Besides buying a house, my parents never did much in the world of investing. As I got older, I started to hear more complex words like “stocks” and “bonds” being thrown around when it came to making money. By this point the words “investing”, “trading” and “stocks” all got mixed up with imagery of the 1987 movie Wall Street coming to mind. It was nothing but images of fat cat American’s moving money around to get rich. Funnily enough, by the time of the 2008 GFC, I was just starting to really understand money at the age of 15. Suddenly I had a wave of people complaining and preaching against putting money into stocks. Early in 2009, I watched a movie by the filmmaker Michael Moore who said “We used to make money off our hard work, now we make money off our money.” Without being able to understand the intricacies of this quote, it started to make me feel that all these forms of trading and investing (non-housing) were just a direct F-you to people like my Dad who worked hard for their money instead of just using money to make more money and helping no one.
When I was 18 I moved to Sydney — a city over 100 times bigger than the town of Ballina, where I was raised. It honestly took me a few years to realise that living in the centre/east of Sydney was a different kind of Australia to the one I grew up in. It was full of more people with intellectual/academic backgrounds and more people who were motivated to succeed. Every year that passed, the average wealth of people in my personal & professional network seemed to go up. Then in my early 20’s something started to click: These people were a lot wealthier than most of the families (including mine) that I grew up around, but their parents didn’t seem to work any harder! In fact, in many cases, they seemed lazier in comparison to my own parents because I saw them only work from 9–5, 5 days a week. After this it didn’t take too long for the pattern to emerge. All of these people had such a strong knowledge on finance and grasp on investing. They all had a strong capability to action and manage the risks of putting money somewhere that wasn’t a term deposit. Frankly, they knew how to use money to make more money. And while my knee-jerk reaction was to jump back to 1987 Wall Street, I realised they were often making long-term investments in the backbone of our economy (e.g. investing in companies on the ASX 200).

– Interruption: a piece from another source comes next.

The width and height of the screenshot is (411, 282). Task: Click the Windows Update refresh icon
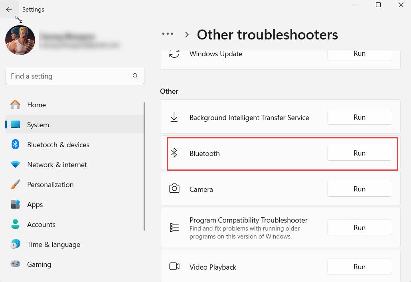click(x=174, y=54)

In 2017, after years of personally using term deposits, I started talking to my finance friends, encouraging me to branch out into the world of investing. I tried buying some shares on an online broker; investing in small-shares of housing; and throwing cash into peer-to-peer loans. Even after 12 months, I started to notice the differences with this new way of thinking about money. I loved learning how hard work in conjunction with good investing practices could yield results that have a substantial improvement to the quality of our lives as we get older. But this excitable feeling also come with a sad and harrowing feeling. It was always hard to think about the millions of Australians — my dad included — who just find the knowledge or tools inaccessible.

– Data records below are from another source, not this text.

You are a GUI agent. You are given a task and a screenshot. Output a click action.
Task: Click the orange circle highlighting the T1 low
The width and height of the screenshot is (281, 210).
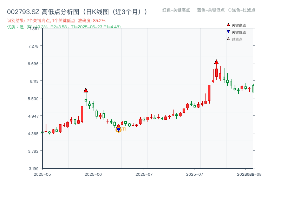coord(118,130)
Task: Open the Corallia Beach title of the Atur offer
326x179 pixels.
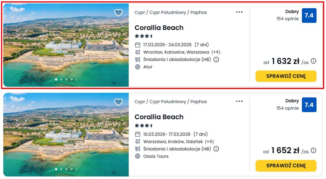Action: coord(159,28)
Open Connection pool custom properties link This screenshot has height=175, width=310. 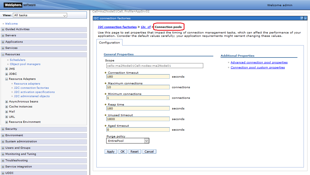pos(257,68)
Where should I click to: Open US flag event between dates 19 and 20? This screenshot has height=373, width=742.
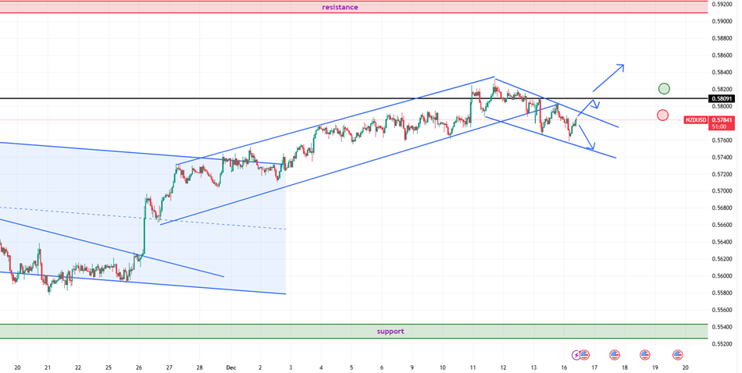(677, 354)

This is why I love what we’re doing at pearler. I wanted to help create a company that is an important stepping stone in making the world of investing more accessible, and making knowledge and education about investing more attainable. The real value of pearler clicked for me during an early founders meeting where we described ourselves as a company aiming to turn successful savers into confident investors. Because at this moment I thought about all of those other Australian families — even ones I continue to meet today — that work as hard as everyone else but don’t have the financial literary background to take advantage of their cash flow.
We can’t make everyone rich, but I can certainly try to make sure any Australian who works hard and puts money aside every week can start to confidently build a wealthier future for themselves — because they sure deserve it.